Direct injection of local anesthetics alone to block intercostal nerves has been done for years as a means to provide postoperative analgesia and improved pulmonary function after thoracotomy. Unfortunately, such analgesia lasts only 6 to 12 hours, so that a single injection rarely suffices for the entire postoperative period. A clinician can overcome the brief duration of intercostal anesthesia by administering interpleural local anesthetics. To accomplish this, a catheter is placed between the parietal and visceral pleura, and anesthetic is injected at 4- to 6-hour intervals or infused continuously to produce continuous analgesia across several dermatomes (Scott, Mogensen, Bigler, and Kehlet, 1989). As in all invasive techniques, this method requires skill in drug titration and vigilance for management of side effects such as pneumothorax.

The use of opioids to reduce postoperative pain after thoracotomy is well documented. Because of potential side effects, clinicians have tried to optimize delivery and closely match dose to need. In this context, PCA has resulted in incrementally improved analgesia, increased patient satisfaction, and tendencies towards improved pulmonary function and earlier recovery or discharge (Guideline Report, in press; Eisenach, Grice, and Dewan, 1988; Jackson, 1989; McGrath, Thurston, Wright, Preshaw, and Fermin, 1989; Wasylak, Abbott, English, and Jeans, 1990). One strategy to manage pain after thoracotomy is to deliver epidural analgesia to prevent pain and then switch to patient controlled intravenous analgesia if the epidural catheter ceases to function or is discontinued after several days on the ward.

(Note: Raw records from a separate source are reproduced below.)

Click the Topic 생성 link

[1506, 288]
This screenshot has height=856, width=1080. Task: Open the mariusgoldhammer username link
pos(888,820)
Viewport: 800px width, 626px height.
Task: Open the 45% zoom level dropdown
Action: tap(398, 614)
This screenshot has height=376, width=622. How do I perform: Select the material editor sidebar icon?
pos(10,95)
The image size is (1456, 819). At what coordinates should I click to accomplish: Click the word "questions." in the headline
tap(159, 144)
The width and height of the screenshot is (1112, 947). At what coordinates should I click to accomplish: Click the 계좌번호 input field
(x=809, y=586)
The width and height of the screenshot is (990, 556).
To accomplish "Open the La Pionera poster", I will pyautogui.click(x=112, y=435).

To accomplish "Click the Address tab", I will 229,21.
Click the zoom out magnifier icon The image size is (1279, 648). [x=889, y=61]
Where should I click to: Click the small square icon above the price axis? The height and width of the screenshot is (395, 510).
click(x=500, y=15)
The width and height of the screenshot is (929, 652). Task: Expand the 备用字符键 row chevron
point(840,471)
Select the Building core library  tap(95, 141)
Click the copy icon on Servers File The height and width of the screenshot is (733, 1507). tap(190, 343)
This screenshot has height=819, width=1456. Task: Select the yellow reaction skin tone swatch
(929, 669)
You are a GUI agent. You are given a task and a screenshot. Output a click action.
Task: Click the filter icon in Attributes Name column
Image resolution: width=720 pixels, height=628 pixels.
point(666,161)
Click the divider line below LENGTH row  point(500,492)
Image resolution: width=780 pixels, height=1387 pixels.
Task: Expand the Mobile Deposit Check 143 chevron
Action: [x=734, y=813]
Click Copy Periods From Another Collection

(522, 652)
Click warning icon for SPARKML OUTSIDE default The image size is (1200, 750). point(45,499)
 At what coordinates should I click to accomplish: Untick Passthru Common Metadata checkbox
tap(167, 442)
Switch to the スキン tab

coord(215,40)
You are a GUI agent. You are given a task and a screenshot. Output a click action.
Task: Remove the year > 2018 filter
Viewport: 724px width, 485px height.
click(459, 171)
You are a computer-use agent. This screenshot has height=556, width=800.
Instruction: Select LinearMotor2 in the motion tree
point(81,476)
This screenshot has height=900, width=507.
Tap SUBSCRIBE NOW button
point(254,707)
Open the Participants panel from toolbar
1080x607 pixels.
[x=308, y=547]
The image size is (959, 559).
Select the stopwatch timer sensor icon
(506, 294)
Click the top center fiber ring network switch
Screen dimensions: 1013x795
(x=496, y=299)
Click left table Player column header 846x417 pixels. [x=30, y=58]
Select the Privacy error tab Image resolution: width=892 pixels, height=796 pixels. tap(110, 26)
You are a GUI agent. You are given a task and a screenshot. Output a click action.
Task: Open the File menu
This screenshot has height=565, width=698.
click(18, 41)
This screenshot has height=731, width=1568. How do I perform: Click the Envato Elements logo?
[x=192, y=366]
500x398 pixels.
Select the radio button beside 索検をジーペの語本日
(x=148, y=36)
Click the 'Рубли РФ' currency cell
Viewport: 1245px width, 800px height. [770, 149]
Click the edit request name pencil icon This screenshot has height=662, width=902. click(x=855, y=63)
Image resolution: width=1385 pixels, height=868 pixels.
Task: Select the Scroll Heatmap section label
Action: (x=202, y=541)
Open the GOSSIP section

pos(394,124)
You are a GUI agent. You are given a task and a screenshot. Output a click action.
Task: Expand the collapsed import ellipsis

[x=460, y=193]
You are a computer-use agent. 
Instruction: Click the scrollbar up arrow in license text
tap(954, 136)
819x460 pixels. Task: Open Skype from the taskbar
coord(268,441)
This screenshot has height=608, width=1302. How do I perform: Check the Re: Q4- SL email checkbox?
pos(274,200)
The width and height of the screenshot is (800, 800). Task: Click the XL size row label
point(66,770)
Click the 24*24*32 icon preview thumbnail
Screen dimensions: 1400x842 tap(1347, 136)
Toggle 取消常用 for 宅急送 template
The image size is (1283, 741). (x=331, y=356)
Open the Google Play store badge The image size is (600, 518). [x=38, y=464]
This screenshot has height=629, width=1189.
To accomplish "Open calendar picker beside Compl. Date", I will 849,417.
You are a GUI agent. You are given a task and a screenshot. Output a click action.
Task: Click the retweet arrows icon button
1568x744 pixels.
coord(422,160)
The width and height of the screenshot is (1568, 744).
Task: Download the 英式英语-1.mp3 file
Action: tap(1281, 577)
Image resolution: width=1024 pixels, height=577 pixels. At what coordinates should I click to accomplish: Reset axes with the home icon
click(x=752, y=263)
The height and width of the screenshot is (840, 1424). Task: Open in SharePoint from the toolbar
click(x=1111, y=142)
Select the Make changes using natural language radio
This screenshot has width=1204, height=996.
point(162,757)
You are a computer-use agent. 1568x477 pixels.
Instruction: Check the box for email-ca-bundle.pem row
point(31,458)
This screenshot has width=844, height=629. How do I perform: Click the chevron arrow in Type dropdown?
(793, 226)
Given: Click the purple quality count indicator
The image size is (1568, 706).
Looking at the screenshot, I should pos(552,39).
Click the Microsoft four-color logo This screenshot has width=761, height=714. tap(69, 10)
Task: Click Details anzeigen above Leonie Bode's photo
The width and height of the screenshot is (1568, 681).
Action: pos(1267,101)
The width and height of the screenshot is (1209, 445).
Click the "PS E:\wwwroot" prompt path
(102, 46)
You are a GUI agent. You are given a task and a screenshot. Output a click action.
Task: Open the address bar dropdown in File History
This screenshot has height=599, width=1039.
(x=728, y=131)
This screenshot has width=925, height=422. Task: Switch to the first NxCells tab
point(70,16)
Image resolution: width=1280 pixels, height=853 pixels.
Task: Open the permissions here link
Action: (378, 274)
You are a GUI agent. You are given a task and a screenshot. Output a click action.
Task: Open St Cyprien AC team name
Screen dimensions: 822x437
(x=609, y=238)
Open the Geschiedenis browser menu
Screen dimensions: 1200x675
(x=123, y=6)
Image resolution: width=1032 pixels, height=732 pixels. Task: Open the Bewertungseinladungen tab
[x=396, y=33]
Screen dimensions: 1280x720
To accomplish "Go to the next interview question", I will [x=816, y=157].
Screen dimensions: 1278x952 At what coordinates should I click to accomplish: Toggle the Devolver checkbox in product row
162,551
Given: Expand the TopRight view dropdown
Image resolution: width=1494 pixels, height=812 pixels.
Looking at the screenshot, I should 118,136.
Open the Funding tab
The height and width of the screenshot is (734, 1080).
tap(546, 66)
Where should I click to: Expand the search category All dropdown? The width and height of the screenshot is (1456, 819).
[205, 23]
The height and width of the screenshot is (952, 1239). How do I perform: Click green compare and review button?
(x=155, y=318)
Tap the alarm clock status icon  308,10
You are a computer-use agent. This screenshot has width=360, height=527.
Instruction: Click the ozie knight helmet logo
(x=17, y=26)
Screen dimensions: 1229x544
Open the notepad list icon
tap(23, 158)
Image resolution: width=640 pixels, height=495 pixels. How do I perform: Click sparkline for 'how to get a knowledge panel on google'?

A typical prescription for intravenous PCA in this setting relies first on a series of "loading" doses: for example, 3-5 mg of morphine, repeated every 5 minutes until the initial postoperative pain diminishes. A low-dose basal infusion at night (e.g., 0.5-1.0 mg/hr) allows uninterrupted sleep for the patient. On-demand doses typically add 0.5-1.5 mg of morphine every 6 minutes. PCA doses of opioid are valuable to supplement analgesia during respiratory therapy or ambulation, even after the patient is taking oral analgesics and especially while chest tubes are in place. The transition from intravenous PCA to oral opioids is accomplished as described above (p. 201. If adequate opioid analgesia yields undesired side effects, or if pain is not severe (e.g., when chest tubes are no longer in place), the patient can switch directly from epidural to oral analgesia using a combination of opioid and NSAID. Many opioid analgesics or mixtures are available in liquid form and are useful for patients unable to swallow tablets or capsules (e.g., after esophageal surgery).

Cardiac surgery.

Most cardiac operations involve a median sternotomy and anesthetic induction using high doses of opioids (morphine at 1 mg/lcg or another opioid at an equivalent dose). Because somatic nerves are not divided by the surgical incision, postoperative pain is usually less than after conventional thoracotomy, even when lower doses of opioids are given during surgery. For procedures that use intercostal incisions, such as implantation of automatic defibrillatory devices, methods of pain control need not differ from those of other thoracic operations. Close observation is essential to distinguish postoperative pain originating in the chest wall and pleura from cardiac pain, which may signal myocardial ischemia due to a tachyrhythmia or threatened infarction from inadequate revascularization.